Getting a Seat

Here are a few tips to bolster entry into the C-suite.

Here are a few tips to bolster entry into the C-suite:

Learning is not a dumping ground. First, raise hiring standards for the learning function to include a requirement that people have sufficient business acumen, or for junior hires, have the capacity to quickly acquire a thorough understanding of the business. Use this standard to screen out poor performers who the business units try to dump into your learning group. Professional credentials, successful work experience and functional expertise earn a rotation in the learning group — nothing less.

Accounting knows best. Meet with the finance and accounting groups and ask them where out-of-line costs are. Ask their opinions on what needs to change and who to work with to get costs in line with business plans. Then be proactive with those business units to discuss and determine if learning can help better control costs. If the answer is yes, negotiate and implement an appropriate initiative to do just that, with stakeholder backing direct from finance or, even better, the CFO.

Work where the money is. By observing where executive management spends its money over time, you can gain an understanding of an organization’s true priorities. Similarly, mapping learning resources to support those priorities is usually a smart way to operate.
Push organizational financial literacy. The best way to increase the financial acumen of learning staff is to develop a program to increase the financial acumen of all employees. Executive management is interested in increasing employee understanding of how the company makes money and seeing that understanding as a real impact on the capabilities of the workforce. For the learning team, driving financial literacy has the benefit of building the team’s financial acumen while building program content.

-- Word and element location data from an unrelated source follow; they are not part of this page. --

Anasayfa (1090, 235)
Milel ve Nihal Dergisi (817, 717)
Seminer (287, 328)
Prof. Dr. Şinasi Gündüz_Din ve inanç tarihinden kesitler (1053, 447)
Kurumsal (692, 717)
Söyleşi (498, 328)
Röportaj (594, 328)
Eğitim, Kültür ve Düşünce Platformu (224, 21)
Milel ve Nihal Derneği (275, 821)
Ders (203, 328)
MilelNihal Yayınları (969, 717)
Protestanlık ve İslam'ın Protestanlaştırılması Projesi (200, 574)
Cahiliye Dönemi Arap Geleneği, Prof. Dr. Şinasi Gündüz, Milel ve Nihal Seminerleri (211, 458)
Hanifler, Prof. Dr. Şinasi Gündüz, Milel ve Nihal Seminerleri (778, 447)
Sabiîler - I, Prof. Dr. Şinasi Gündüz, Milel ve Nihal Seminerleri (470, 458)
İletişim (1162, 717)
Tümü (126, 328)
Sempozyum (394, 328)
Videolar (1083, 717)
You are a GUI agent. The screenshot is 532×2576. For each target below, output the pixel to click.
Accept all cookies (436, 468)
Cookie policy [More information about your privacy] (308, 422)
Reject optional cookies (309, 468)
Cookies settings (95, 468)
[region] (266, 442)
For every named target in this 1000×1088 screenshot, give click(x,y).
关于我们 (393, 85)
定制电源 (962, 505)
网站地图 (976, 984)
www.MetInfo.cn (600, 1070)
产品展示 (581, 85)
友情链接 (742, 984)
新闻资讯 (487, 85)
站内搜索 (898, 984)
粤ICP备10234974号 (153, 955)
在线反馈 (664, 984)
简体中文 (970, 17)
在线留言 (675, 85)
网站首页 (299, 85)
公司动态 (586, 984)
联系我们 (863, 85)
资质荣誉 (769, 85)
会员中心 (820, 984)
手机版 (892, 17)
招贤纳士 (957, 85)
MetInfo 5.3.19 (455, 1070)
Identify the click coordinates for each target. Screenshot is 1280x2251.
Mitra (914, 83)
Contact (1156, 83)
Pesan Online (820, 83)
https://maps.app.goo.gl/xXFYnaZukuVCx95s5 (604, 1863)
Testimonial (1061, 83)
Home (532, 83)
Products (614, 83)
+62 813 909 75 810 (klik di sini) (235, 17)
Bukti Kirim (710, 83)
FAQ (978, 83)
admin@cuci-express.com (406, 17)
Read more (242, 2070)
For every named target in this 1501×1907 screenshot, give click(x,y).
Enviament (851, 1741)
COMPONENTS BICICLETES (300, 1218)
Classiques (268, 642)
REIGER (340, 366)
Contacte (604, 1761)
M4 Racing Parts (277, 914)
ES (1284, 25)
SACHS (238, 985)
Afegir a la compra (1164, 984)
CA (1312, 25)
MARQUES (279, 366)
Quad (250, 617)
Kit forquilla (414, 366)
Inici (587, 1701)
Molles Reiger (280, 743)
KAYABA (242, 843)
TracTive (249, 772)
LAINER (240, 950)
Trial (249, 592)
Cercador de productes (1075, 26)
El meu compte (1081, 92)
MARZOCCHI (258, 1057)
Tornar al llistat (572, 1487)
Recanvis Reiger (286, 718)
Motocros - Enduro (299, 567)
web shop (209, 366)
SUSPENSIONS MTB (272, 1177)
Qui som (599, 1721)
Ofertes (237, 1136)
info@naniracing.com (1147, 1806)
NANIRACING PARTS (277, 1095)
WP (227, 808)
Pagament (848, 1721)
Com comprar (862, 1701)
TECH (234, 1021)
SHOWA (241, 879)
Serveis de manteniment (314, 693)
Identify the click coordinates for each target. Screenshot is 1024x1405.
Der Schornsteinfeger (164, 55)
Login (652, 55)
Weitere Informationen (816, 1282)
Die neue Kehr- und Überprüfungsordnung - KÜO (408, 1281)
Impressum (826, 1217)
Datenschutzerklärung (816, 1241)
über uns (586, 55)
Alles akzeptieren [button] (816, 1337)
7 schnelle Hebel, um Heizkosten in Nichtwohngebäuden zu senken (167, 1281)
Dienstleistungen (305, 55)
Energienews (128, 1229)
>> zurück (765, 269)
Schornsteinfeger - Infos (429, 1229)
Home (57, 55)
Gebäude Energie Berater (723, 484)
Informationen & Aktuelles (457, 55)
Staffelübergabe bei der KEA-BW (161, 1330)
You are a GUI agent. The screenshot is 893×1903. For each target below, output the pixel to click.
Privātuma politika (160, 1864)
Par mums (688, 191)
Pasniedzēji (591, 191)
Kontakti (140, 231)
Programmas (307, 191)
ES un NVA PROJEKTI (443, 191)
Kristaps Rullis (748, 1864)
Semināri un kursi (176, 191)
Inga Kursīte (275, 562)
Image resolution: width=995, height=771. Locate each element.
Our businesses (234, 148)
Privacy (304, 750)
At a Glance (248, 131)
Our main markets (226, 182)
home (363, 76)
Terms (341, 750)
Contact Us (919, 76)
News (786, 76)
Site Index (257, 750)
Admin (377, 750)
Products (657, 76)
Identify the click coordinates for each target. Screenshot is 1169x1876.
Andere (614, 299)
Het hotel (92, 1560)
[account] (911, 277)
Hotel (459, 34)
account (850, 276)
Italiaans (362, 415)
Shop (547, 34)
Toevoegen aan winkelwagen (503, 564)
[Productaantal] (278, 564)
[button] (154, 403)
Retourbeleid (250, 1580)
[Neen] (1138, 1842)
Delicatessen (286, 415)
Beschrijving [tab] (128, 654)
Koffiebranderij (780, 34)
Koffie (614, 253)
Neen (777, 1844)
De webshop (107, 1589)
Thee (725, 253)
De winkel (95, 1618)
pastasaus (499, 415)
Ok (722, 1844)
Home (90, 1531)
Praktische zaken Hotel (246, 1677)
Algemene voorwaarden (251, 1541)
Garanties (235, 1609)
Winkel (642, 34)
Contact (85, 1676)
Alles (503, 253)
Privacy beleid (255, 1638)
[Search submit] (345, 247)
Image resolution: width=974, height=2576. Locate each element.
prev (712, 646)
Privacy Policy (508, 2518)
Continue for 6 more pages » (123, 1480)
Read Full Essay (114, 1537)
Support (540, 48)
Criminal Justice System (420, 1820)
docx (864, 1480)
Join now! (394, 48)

Suppress the whining. Even as you’re doing all of the above, it’s likely that getting to the table won’t happen overnight. Building a good reputation with management usually takes time. While that is happening, consistently remind learning staff that better times are coming. Whining now about unrealistic project time frames or budgets turns stakeholders off and won’t increase the speed with which you get to the table. Encourage staff to look and think ahead to spot stakeholders’ future needs and to be proactive where possible so learning has a better shot at getting realistic resources to do its job.